→ **Stated goal**
Copy the following lines word for word, leaving out the pictures.

━━━━━━━━━━━━━━━━

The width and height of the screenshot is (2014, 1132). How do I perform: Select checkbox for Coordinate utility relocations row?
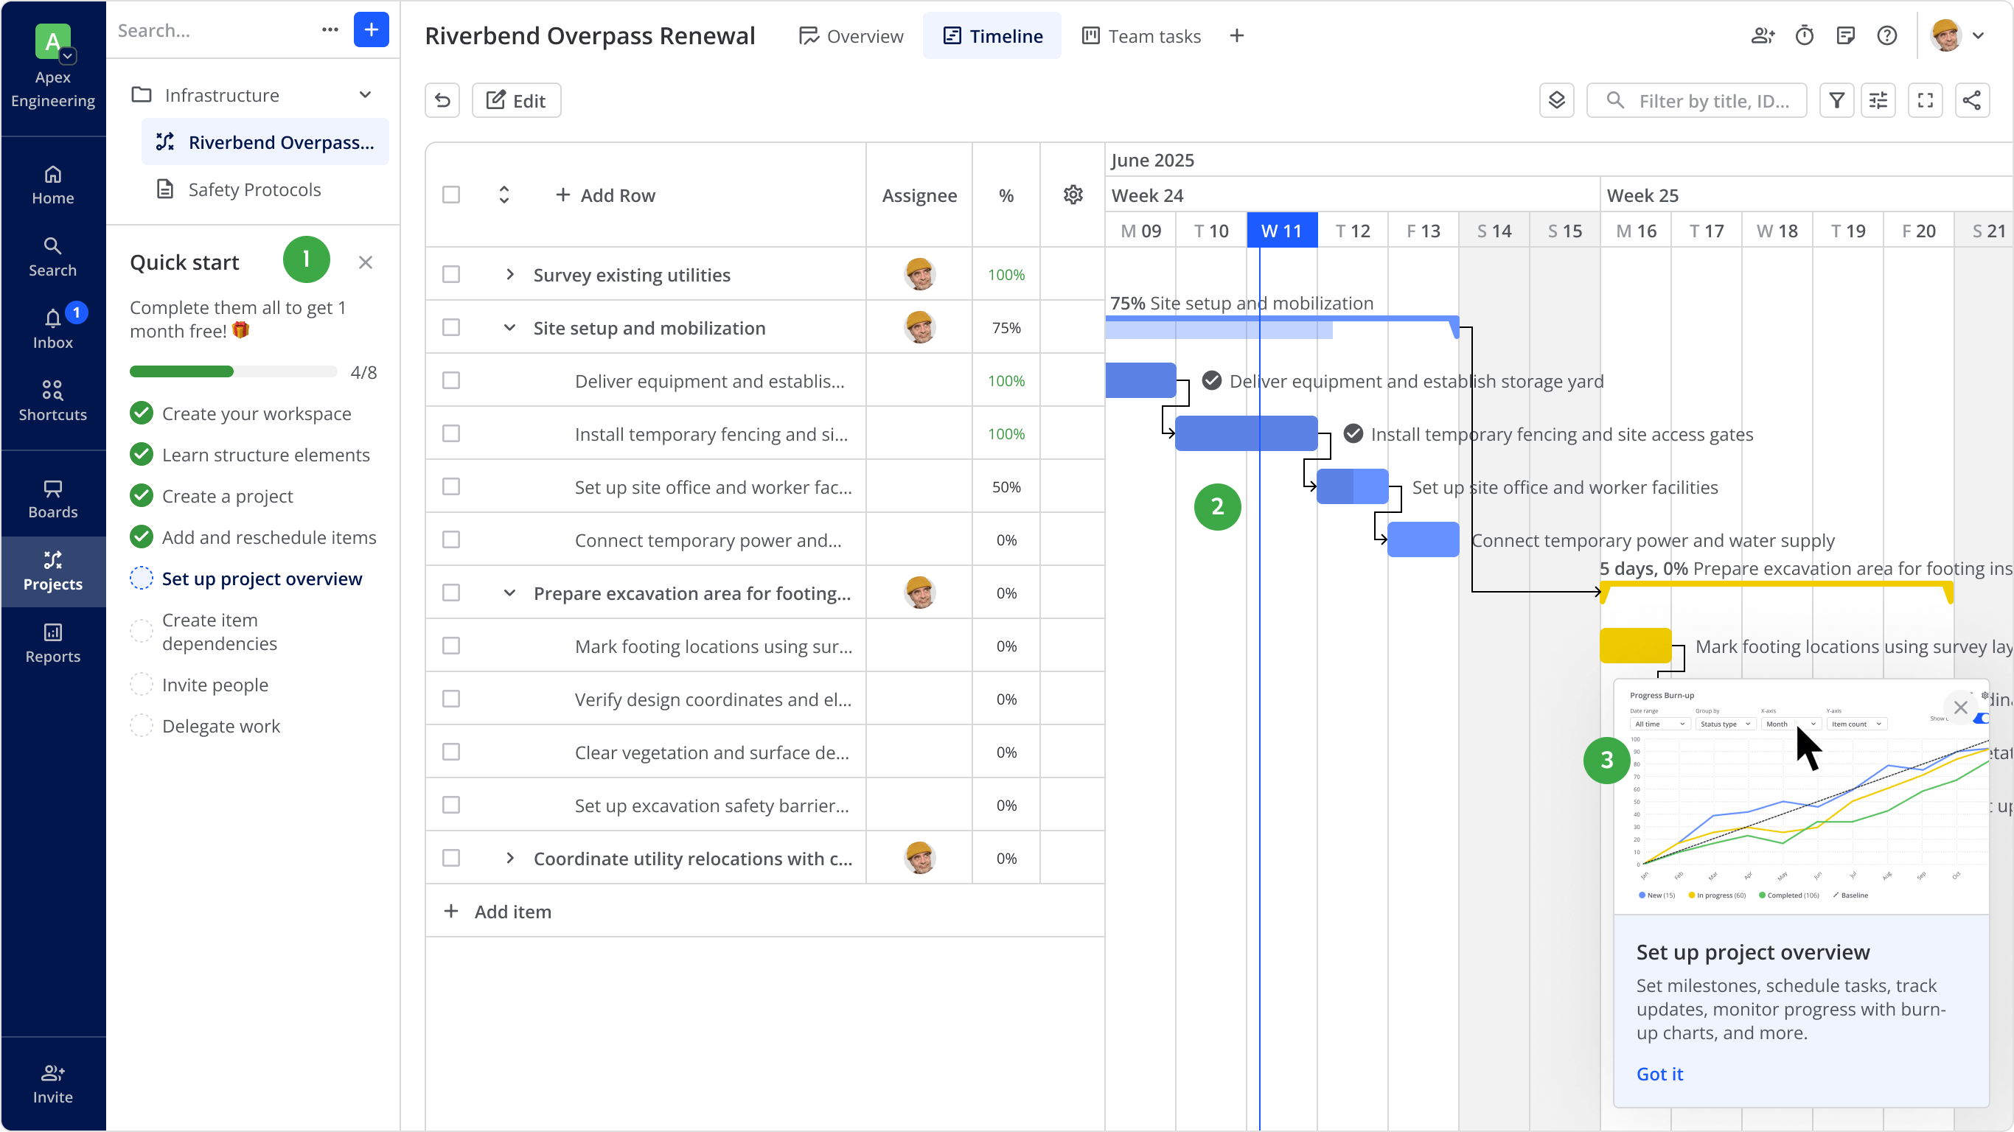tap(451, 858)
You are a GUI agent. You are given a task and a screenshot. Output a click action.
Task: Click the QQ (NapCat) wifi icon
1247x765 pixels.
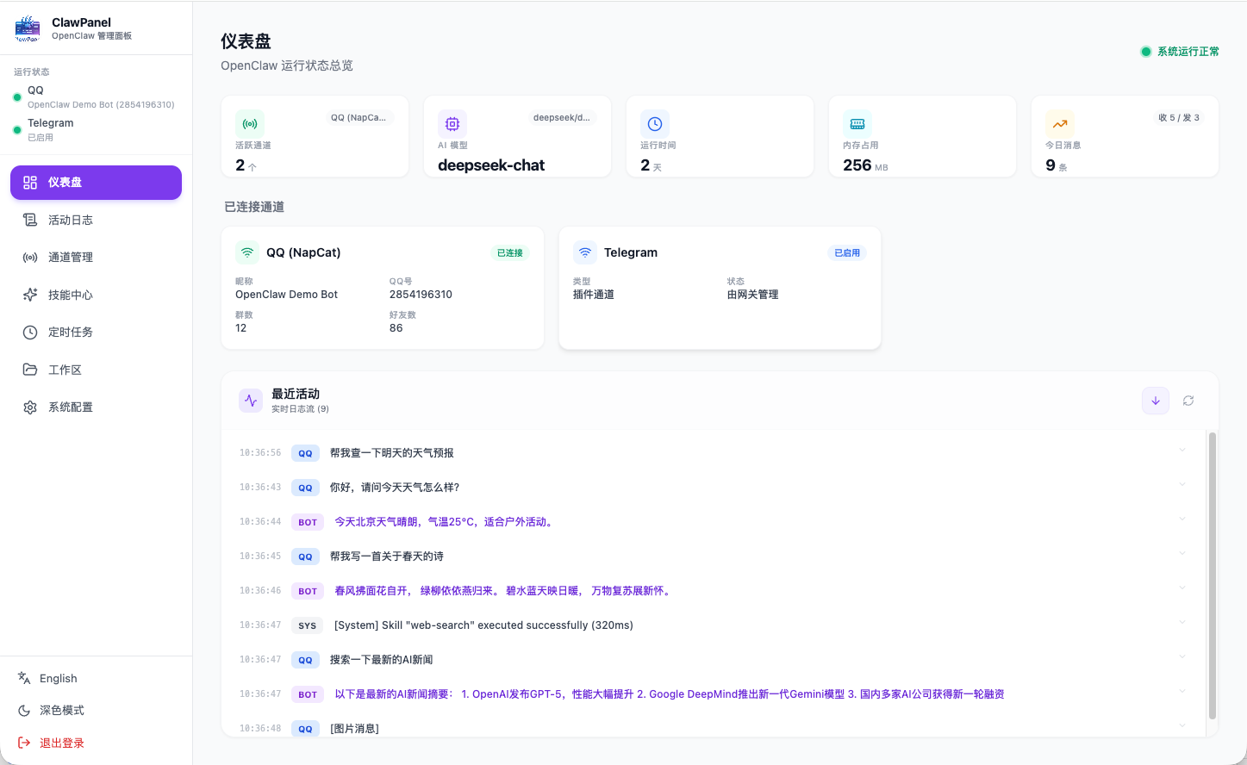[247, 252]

━━━━━━━━━━━━━━━━

→ **Complete output**
The width and height of the screenshot is (2014, 1132). How do I perform: Select checkbox for Coordinate utility relocations row?
tap(451, 858)
You are a GUI agent. You are given a task and a screenshot. Output a click action.
Task: Click the QQ (NapCat) wifi icon
1247x765 pixels.
[247, 252]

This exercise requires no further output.